**Material for this task**
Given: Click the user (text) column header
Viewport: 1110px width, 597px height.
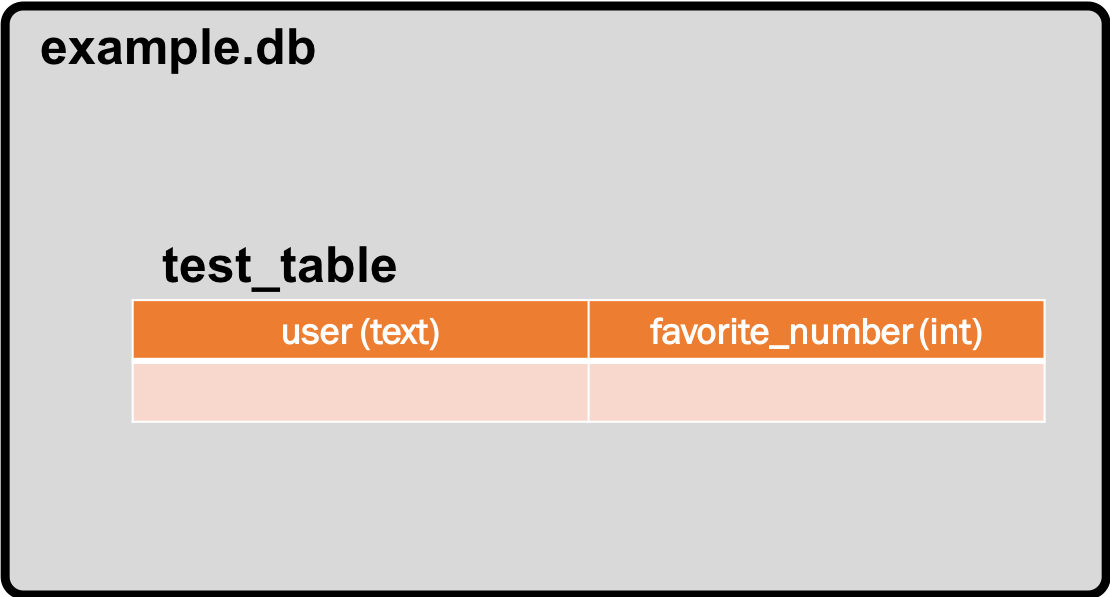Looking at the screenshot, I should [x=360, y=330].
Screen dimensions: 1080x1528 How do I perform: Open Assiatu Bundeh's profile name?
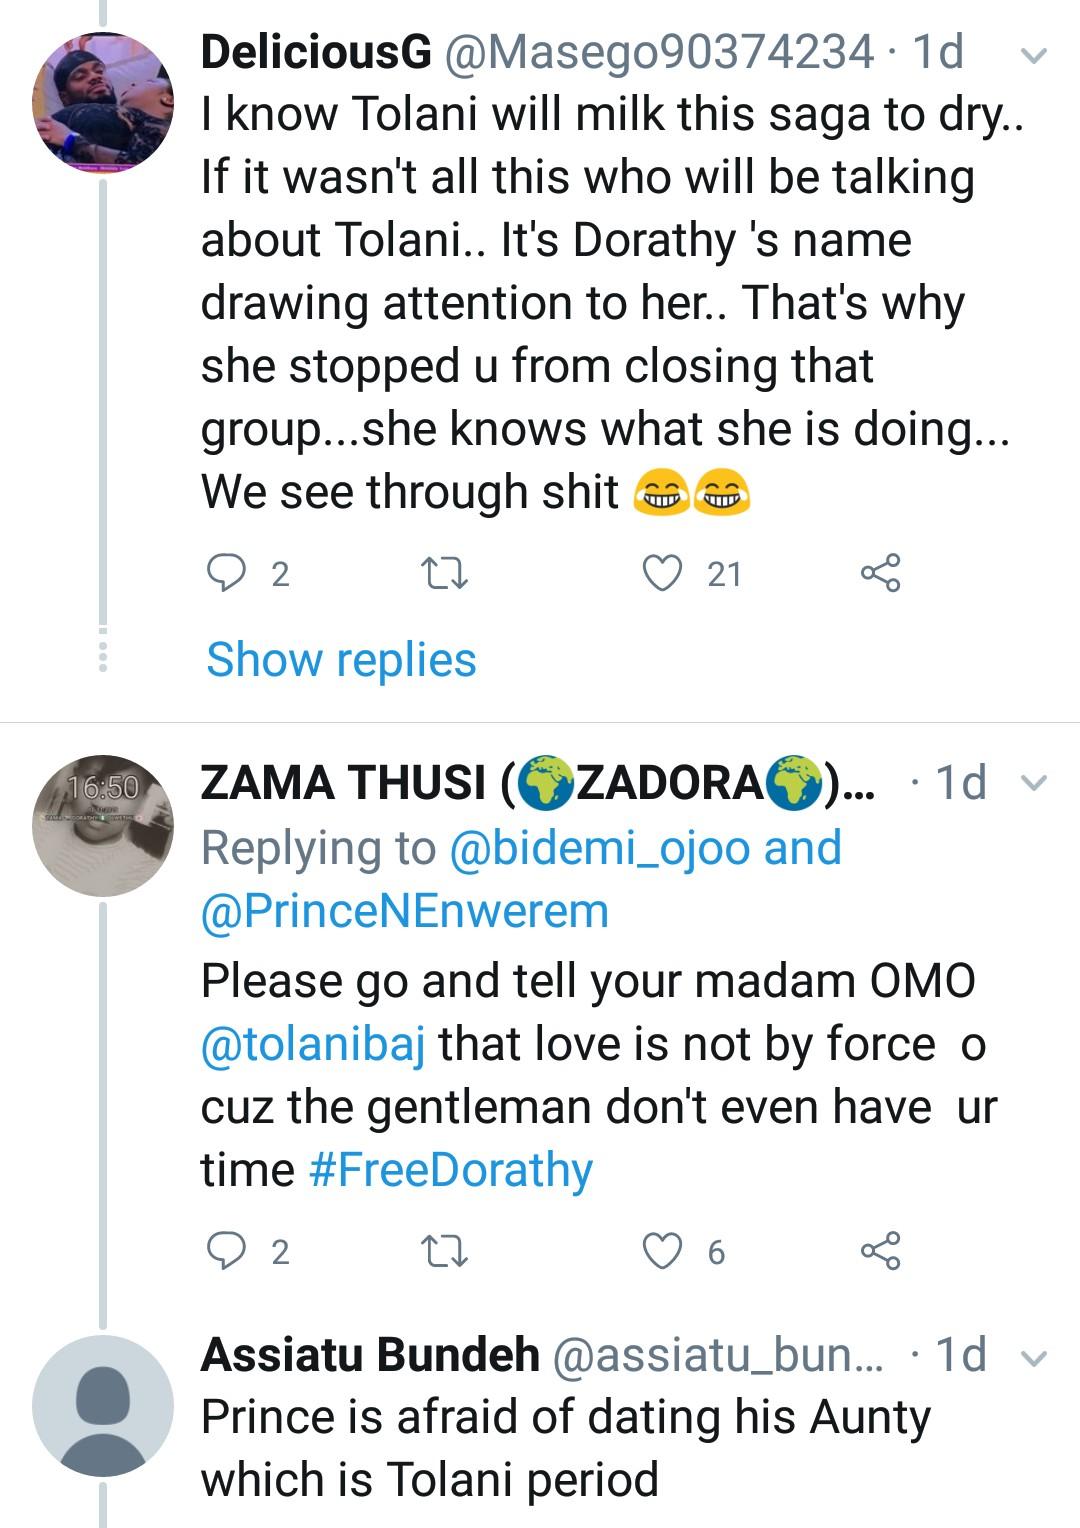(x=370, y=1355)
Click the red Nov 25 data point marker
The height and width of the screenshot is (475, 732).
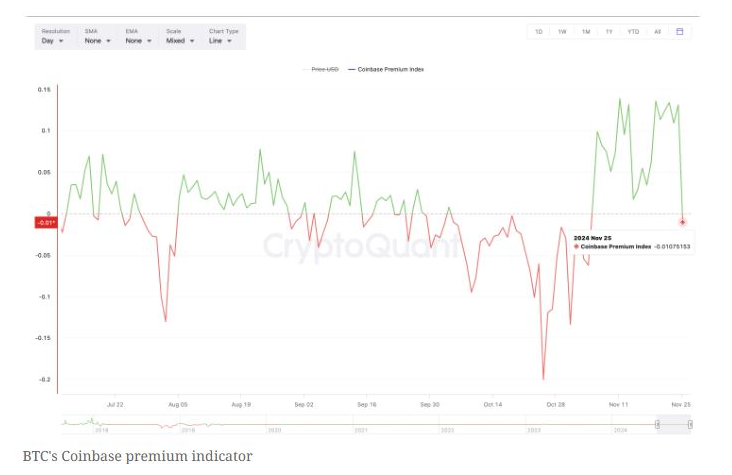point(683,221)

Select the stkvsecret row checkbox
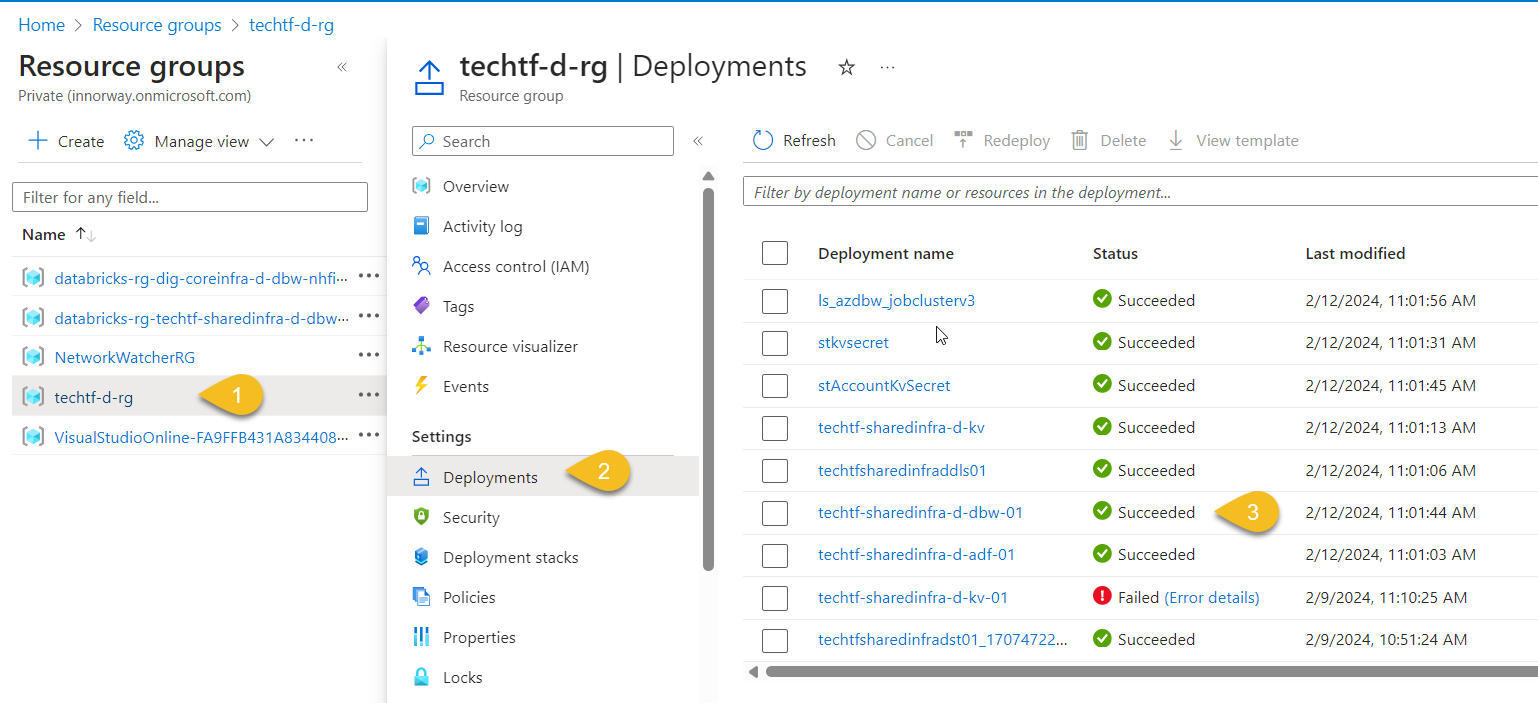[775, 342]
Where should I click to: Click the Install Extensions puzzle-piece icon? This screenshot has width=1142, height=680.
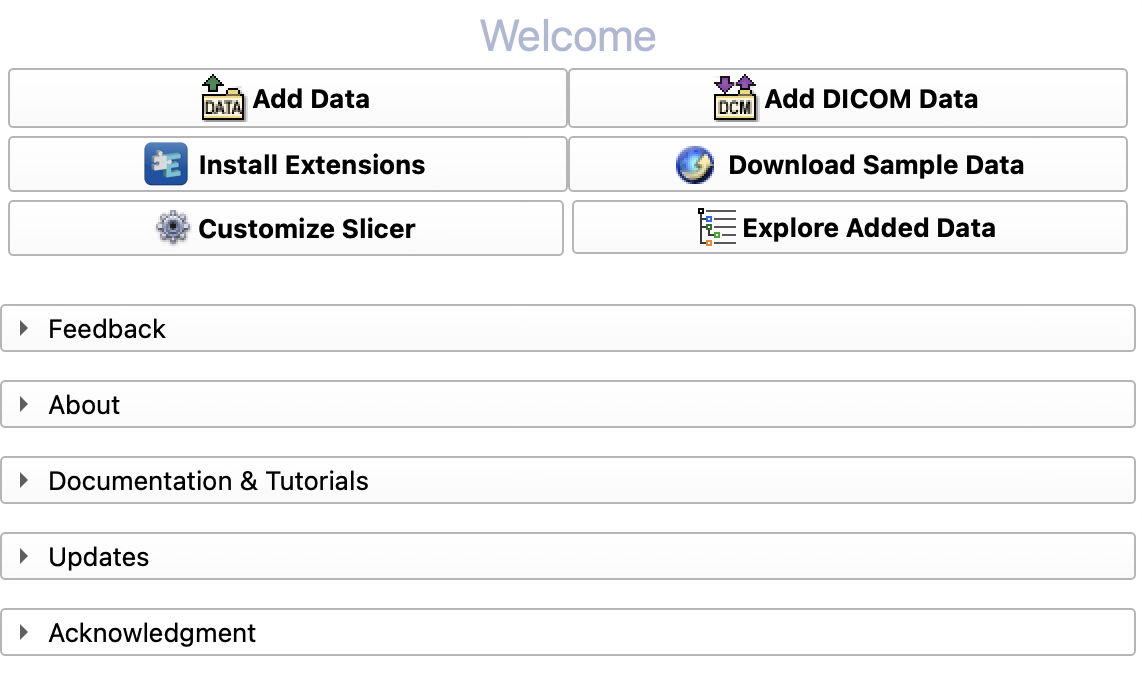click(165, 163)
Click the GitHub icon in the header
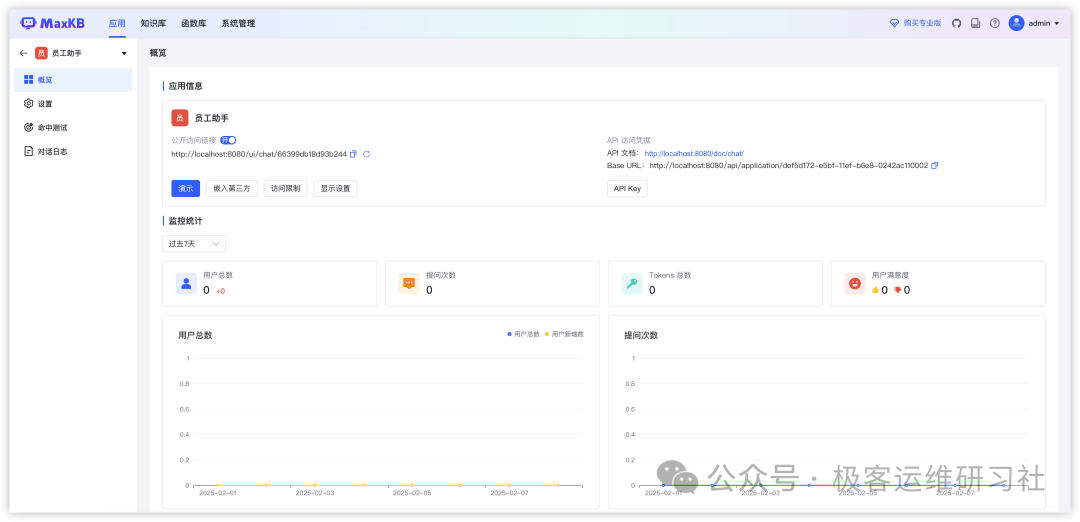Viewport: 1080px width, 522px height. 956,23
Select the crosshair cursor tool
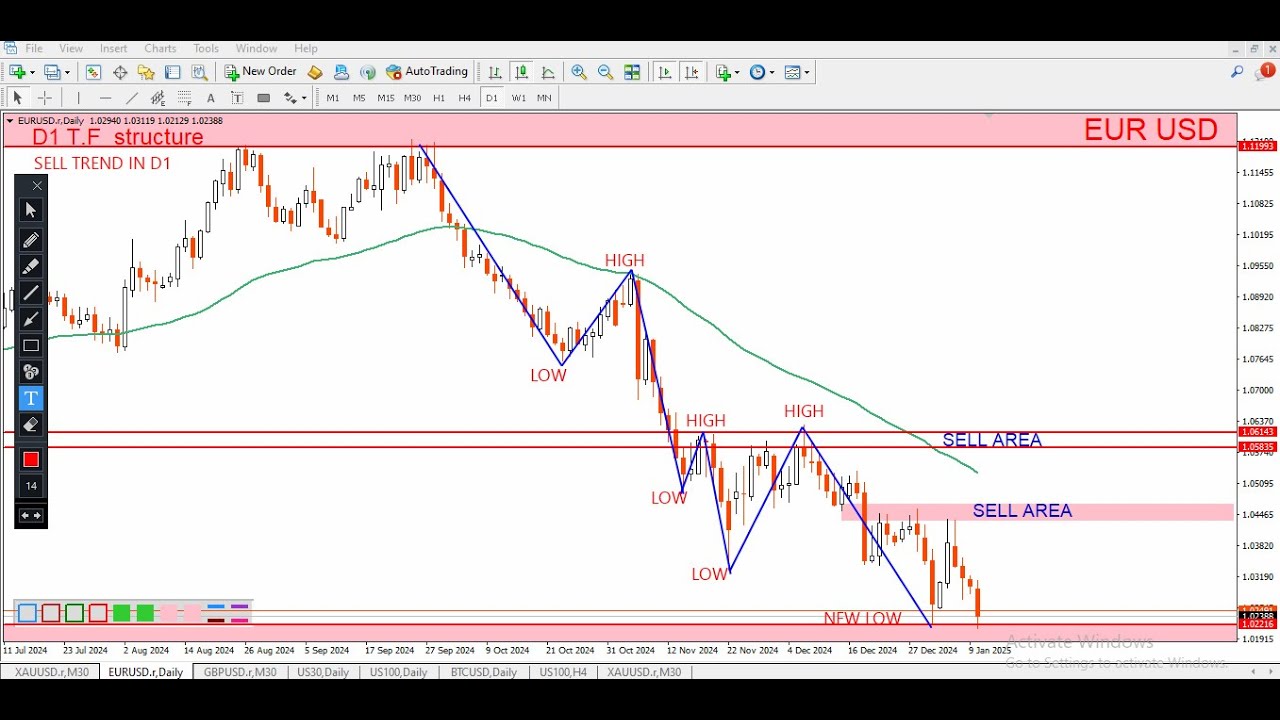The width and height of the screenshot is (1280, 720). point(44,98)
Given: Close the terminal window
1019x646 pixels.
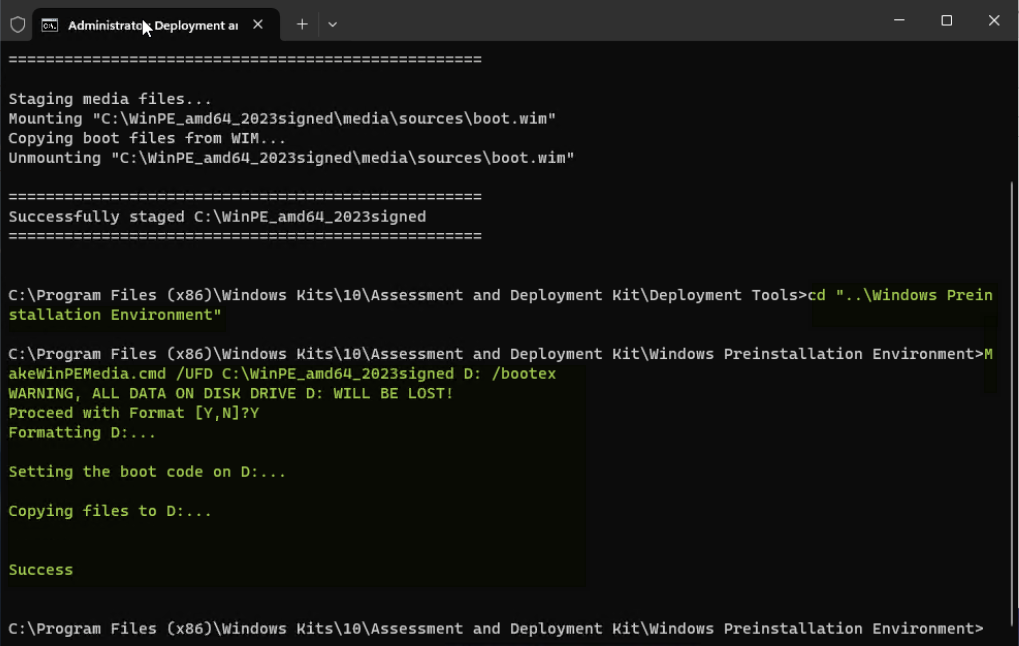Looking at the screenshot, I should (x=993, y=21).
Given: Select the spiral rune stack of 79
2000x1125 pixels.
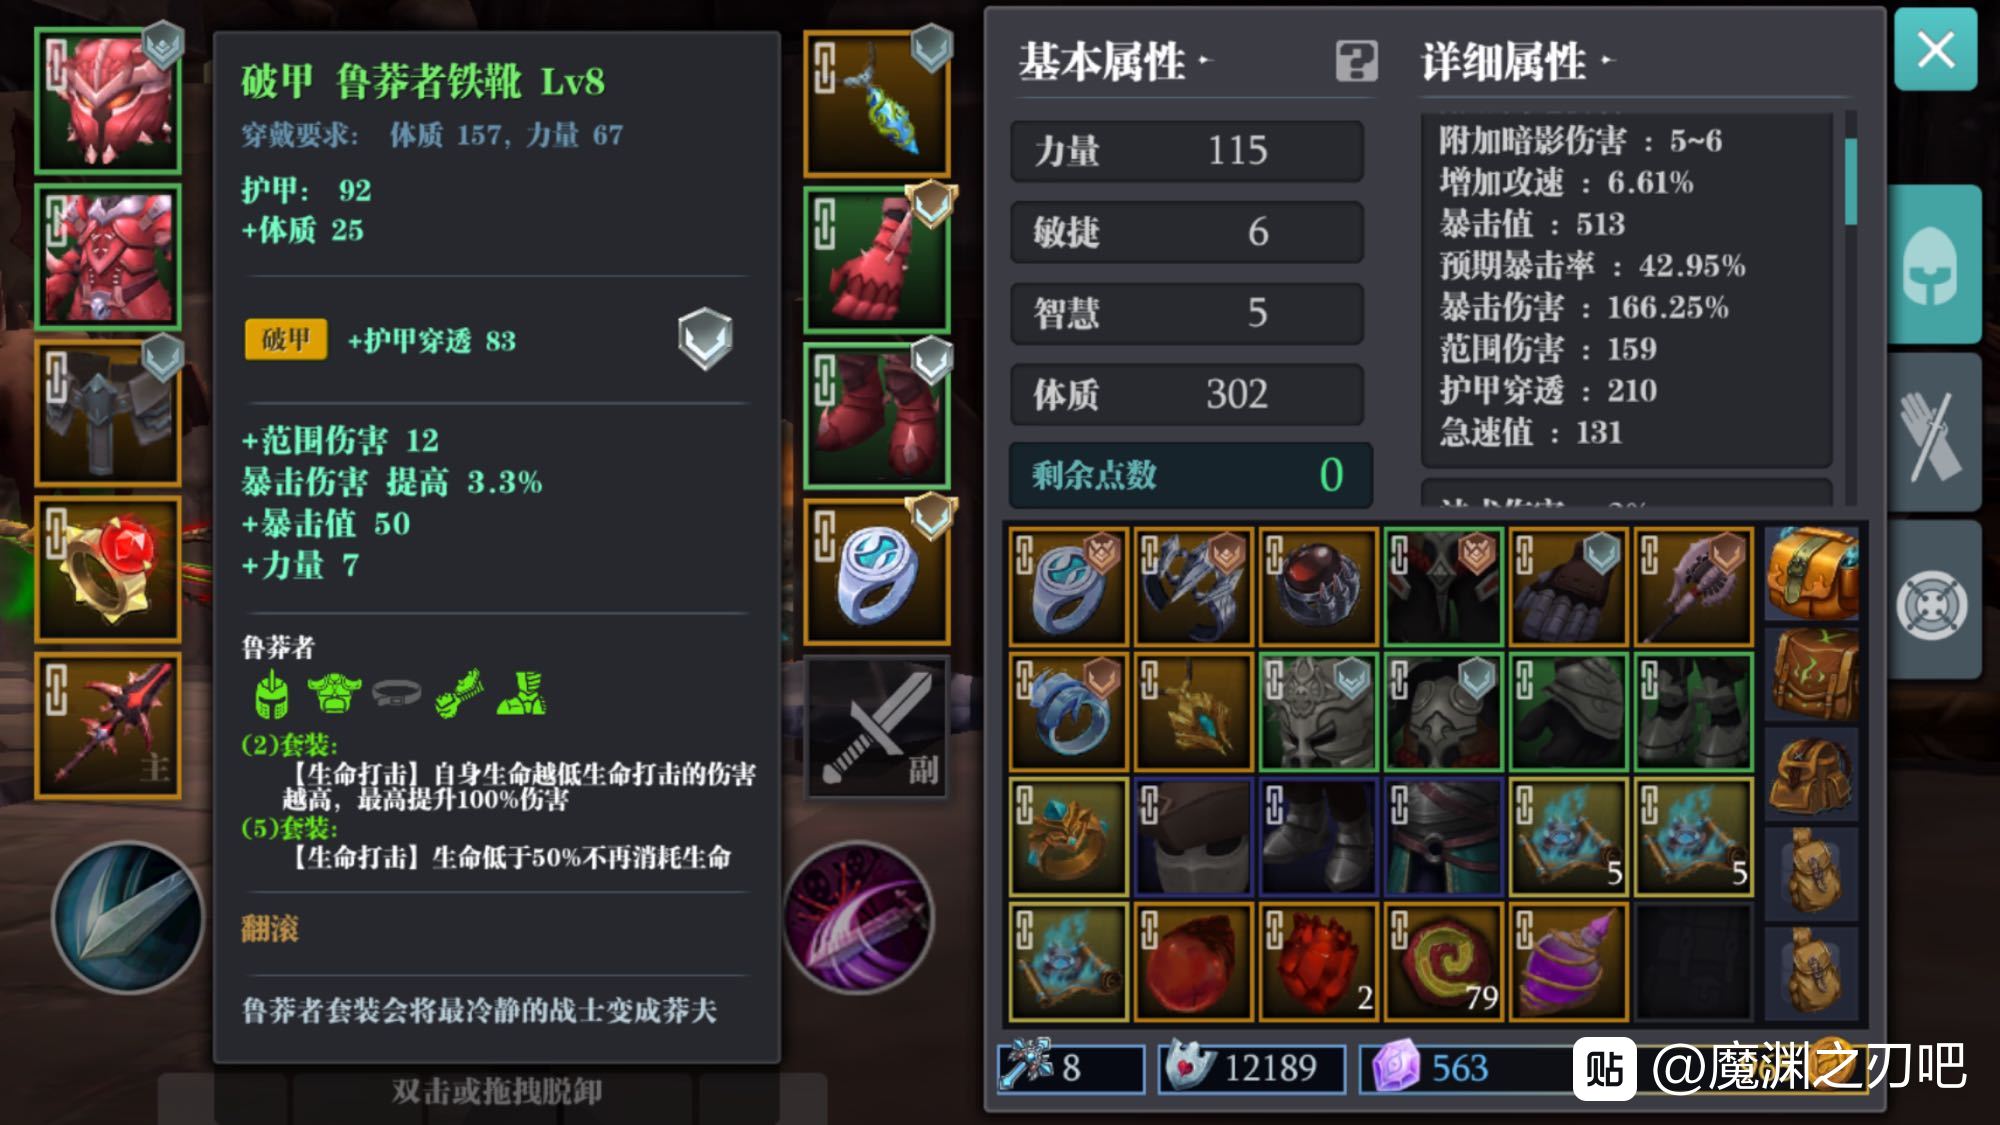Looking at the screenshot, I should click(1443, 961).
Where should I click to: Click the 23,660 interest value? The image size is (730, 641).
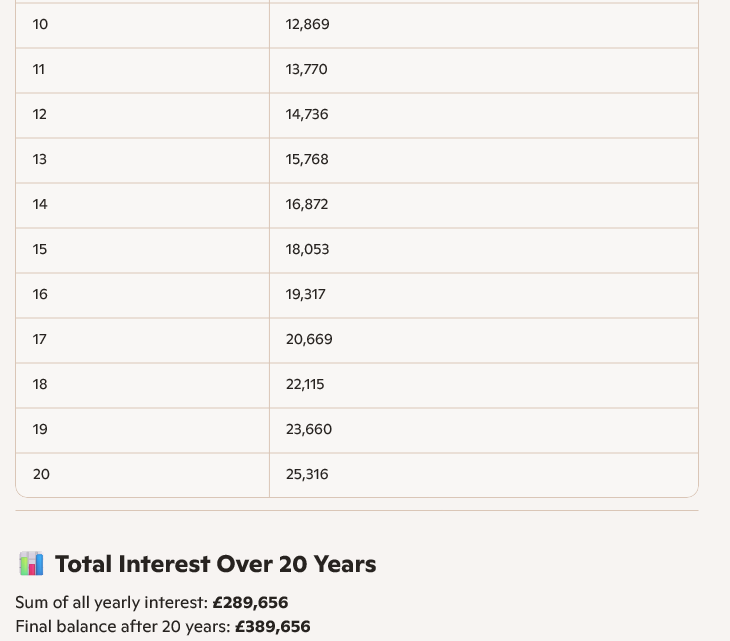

**Assignment**
Do not copy pictures. Restate exactly the lines from the one containing "Where should I click to: Click the Install" through the last line of the records.

**Task solution**
Where should I click to: Click the Install Extensions puzzle-piece icon? This screenshot has width=1142, height=680.
click(165, 163)
Click the GitHub icon in the header
Viewport: 1080px width, 522px height. 956,23
Select the crosshair cursor tool
The width and height of the screenshot is (1280, 720). point(44,98)
Given: Close the terminal window
1019x646 pixels.
Looking at the screenshot, I should (x=993, y=21).
Given: Select the spiral rune stack of 79
2000x1125 pixels.
Looking at the screenshot, I should click(1443, 961).
Where should I click to: Click the 23,660 interest value? The image size is (730, 641).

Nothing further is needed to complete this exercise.